Moju isn’t exactly revolutionary: It’s essentially merging a series of JPEG images (minimum of two photos) to create the animation – similar to an animated GIF – and tied to the twisting of the phone. The animated effect can be viewed via the app or Moju’s website (instead of twisting a phone, you slide your mouse cursor across the image), or exported as a movie file (you can also download other users’ public Mojus as a video). Movies are compressed and frames are spread out to fill the max 24 frames. Popular among users is the Spinning Selfie (searchable via #spinningselfie), where self-portraits are taken with animated backgrounds, or repurposing Instagram photos as collages.

But unlike Vine or Instagram’s video feature, you aren’t shooting a short video file, although the capture process is similar (you can also turn a prerecorded video into a Moju image). And unlike the app Seene, you aren’t creating a perspective-shift view of a static image. Moju plays in the same ballpark as these apps, but it’s delivering a unique experience.

“It’s different in the sense that we’re not necessarily reinventing the capture side of things, but really we’re creating something that’s the new metaphor for consumption,” says Mok Oh, Moju’s founder. “It’s a personalized memory machine.”

And that’s Moju’s goal: to build a new way for people to consume their 2D images. According to Oh, the app’s conception was based around a collection of memories. Oh says today’s smartphones are excellent for capturing images, but the problem is how we consume them afterward.

“I ask everyone, ‘you take lot of pictures, but when was the last you actually looked at them?’,” Oh says. “We wanted to create something that anybody is able to use it, but consume it in such a different way that they would love it.”

“A summer of moments you capture in the videos or photos that you have.”

Think of Mojus, as Oh puts it, “A summary of moments you capture in the videos or photos that you have. When you take a picture, there’s no limit to how many you can take. But if you look at how people consume their photos – you swipe one picture at a time, [and you may] see 16 of the same picture – you have to look through all of them and figure out which one is the best one. On the video side of things, it’s linear; if it’s a minute long, it’s 50 seconds too long.

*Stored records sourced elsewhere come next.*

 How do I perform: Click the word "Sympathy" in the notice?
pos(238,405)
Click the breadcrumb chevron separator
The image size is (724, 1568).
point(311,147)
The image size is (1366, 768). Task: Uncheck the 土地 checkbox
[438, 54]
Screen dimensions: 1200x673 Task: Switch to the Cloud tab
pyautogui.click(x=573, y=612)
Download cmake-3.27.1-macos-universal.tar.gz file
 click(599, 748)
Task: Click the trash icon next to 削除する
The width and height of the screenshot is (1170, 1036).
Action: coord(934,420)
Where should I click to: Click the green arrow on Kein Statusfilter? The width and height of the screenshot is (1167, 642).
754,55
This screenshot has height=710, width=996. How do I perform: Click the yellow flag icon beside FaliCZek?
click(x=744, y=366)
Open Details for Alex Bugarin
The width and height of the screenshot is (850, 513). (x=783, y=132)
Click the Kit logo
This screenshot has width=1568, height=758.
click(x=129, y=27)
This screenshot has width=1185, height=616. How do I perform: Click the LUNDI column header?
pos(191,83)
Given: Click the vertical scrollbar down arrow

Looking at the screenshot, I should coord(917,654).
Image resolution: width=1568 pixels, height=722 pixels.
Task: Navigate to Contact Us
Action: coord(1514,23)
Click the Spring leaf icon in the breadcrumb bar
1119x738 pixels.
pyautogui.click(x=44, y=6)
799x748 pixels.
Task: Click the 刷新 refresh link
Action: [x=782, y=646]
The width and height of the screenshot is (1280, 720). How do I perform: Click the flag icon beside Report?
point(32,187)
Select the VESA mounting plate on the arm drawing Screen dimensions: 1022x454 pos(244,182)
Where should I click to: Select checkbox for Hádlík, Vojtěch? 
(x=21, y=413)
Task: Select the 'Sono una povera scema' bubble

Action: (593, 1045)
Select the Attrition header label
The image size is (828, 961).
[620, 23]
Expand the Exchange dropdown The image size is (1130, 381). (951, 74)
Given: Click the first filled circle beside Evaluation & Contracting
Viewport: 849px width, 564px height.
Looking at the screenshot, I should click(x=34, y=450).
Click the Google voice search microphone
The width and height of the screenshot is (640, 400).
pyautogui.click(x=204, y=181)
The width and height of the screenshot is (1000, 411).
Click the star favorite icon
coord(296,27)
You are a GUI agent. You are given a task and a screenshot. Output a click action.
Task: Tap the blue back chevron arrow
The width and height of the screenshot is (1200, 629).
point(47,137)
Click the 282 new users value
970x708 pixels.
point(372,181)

“What we really want to do is create what we call a medium medium, where you can import photos and videos or you can take capture right now, and be able to consume really fast. You don’t lose any of the photo or video capabilities, and you can just capture however way you want, but you are able to consume them as a more high-fidelity memory.”

Moju might seem like another Instagram wannabe or a copycat, but Oh brings plenty of engineering experience to the table. As a graduate student at the Massachusetts Institute of Technology and the University of Pennsylvania, Oh studied computer science, graphics, and vision, after receiving his undergraduate degree in art. Prior to starting Moju, Oh was the chief scientist at PayPal, leading divisions handling big data; oversaw mobile-based technologies around location information and commerce at Where Inc. (now a PayPal subsidiary); and founded a mapping and data visualization company called EveryScape. Moju’s underlying technology stems from all of Oh’s schooling and experience.

Looking at Moju’s interface, it may seem too simplistic of an app when you consider Mok’s extensive background in computer visuals, as well as that of his cofounder Justin Legakis, who worked with backend data at Google and Nvidia (Moju’s team consists of only three, albeit experienced, engineers). But the app’s ease of use and single-vision approach is intentional, as it’s really the foundation for what’s to come.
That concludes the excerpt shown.